Может показаться, что сталинские лидеры не видели нужды в том, чтобы запрещать или патологизировать «маскулинизированную» женщину (или «гомосексуалистку»), несмотря на все эти усилия, которые прилагались, чтобы сконструировать новую гетеросексуальность. Существует несколько возможных объяснений, почему никто, как казалось, этим не озаботился. Первая причина заключается в фактическом отсутствии, как я уже отмечал, женской субкультуры однополых отношений, которая использовала бы общественное пространство. Женщины, любящие женщин, имели меньше возможностей (и, наверное, склонности) создавать и использовать специальные городские территории для общения и сексуального контакта, чем мужчины, любящие мужчин. Если бы такая субкультура заявила о себе открыто, ее апологетов постигла бы та же участь, что и уличных проституток и мужчин-гомосексуалов. Другая возможная причина столь слабого внимания к данному вопросу заключается в представлении, очевидном из контактов советских врачей с «гомосексуалистками» в 1920-х годах, что «настоящих», или «врожденных», «гомосексуалисток» в советском обществе было очень мало и, более того, их партнерши были «нормальными» женщинами, избегавшими гетеросексуальных отношений, возможно, из-за неудачного опыта с мужчинами. Запреты на аборты и контрацепцию теоретически означали, что если такие женщины вступали в гетеросексуальные отношения, то у них не было возможности отказаться от материнства. Как и в нацистской Германии, советские руководители, учитывавшие вероятность однополых контактов между женщинами, возможно, полагали, что половой акт с мужчиной способен «излечить» лесбиянку[818]

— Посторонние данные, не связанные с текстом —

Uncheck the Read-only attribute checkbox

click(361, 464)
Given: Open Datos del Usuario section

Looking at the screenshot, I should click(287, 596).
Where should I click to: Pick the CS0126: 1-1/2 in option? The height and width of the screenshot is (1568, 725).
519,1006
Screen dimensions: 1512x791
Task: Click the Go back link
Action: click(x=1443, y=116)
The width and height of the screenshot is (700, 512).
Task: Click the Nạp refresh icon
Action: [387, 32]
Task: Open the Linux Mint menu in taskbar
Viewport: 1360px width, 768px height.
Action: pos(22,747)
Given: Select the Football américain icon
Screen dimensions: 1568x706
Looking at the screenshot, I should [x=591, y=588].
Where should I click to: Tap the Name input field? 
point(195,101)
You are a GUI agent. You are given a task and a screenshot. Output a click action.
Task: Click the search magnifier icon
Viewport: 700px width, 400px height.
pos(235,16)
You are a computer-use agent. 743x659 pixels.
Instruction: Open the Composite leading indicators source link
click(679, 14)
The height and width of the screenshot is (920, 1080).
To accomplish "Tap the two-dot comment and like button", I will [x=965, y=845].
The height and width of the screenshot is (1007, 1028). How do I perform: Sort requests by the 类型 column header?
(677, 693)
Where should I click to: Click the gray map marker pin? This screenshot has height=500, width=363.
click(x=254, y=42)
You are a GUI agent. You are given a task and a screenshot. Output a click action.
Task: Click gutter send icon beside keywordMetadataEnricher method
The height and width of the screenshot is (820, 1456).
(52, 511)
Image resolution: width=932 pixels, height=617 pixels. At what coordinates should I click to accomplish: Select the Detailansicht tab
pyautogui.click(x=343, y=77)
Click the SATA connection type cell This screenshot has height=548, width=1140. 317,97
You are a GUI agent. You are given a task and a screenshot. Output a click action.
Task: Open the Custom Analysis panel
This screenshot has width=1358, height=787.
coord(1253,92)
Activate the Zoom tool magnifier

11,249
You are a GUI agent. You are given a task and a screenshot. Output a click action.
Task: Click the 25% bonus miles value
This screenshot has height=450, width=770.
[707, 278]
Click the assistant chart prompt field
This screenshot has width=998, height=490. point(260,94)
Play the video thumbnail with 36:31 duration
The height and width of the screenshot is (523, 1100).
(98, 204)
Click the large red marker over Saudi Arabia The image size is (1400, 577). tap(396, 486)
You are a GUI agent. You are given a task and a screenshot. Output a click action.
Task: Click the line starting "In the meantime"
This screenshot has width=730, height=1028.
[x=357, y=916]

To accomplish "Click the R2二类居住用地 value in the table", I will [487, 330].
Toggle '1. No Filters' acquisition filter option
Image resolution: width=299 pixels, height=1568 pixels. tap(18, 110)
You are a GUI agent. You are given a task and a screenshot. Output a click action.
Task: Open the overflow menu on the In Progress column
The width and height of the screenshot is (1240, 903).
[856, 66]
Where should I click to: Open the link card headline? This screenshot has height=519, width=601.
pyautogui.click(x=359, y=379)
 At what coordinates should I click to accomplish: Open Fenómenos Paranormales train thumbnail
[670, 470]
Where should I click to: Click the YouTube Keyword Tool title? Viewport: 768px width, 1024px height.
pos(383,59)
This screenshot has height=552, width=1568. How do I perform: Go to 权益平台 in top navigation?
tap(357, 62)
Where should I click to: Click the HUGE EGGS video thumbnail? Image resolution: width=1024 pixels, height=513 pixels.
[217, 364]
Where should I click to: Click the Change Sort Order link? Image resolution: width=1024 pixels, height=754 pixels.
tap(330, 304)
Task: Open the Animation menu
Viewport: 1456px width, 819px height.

. И наконец, нельзя просто так сбрасывать со счетов образ самоотверженной и политически сознательной большевички старого типа (воплощенный, например, в облике вдовы В. И. Ленина Надежды Крупской), а также скорее приобретенные, нежели врожденные черты «маскулинизации» (такие как навыки работы с техникой и отвага). Политическую грамотность, техническое мастерство и способность работать под давлением надлежало культивировать среди огромной массы новых работниц, приходивших на производство. В противоположность этому «феминизация» облика «жены-активистки» была знаком особого статуса, которые показывал ее принадлежность к управленческой элите – детищу кадровой политики сталинского периода[819]. Синкретичная природа сталинской семейной политики породила множество противоречий между новым и старым образом мысли относительно приемлемой гендерной роли женщины.Отголоски таких неустоявшихся ожиданий присутствовали на страницах трудов судебных гинекологов середины 1930-х годов. Когда в 1933–1934 годах специалисты по судебной медицине совместно с юристами и органами внутренних дел разработали примерные «Правила амбулаторного судебно-медицинского акушерско-гинекологического исследования», они избегали откровенного упоминания о женских однополых правонарушениях, подобных «педерастии». Цитируемый ниже отрывок, касающийся сбора доказательств полового преступления, указывает на то, что специалистами учитывалась предусмотренная гендерно-нейтральной статьей 152 УК РСФСР 1926 года возможность покушения женщин на девушек. Осмотр женщин (преступниц либо их жертв) надлежало проводить в соответствии со следующими указаниями «Правил»:
<…> для установления девственности или изнасилования с растлением либо развратных действий или половой зрелости эксперт обязан определить: а) общее состояние свидетельствуемой: телосложение, соответствие внешнего вида указанному ею возрасту, инфантильность, вирилизм (омужествление), ненормальности волосяного покрова, пороки общего развития и проч.[820]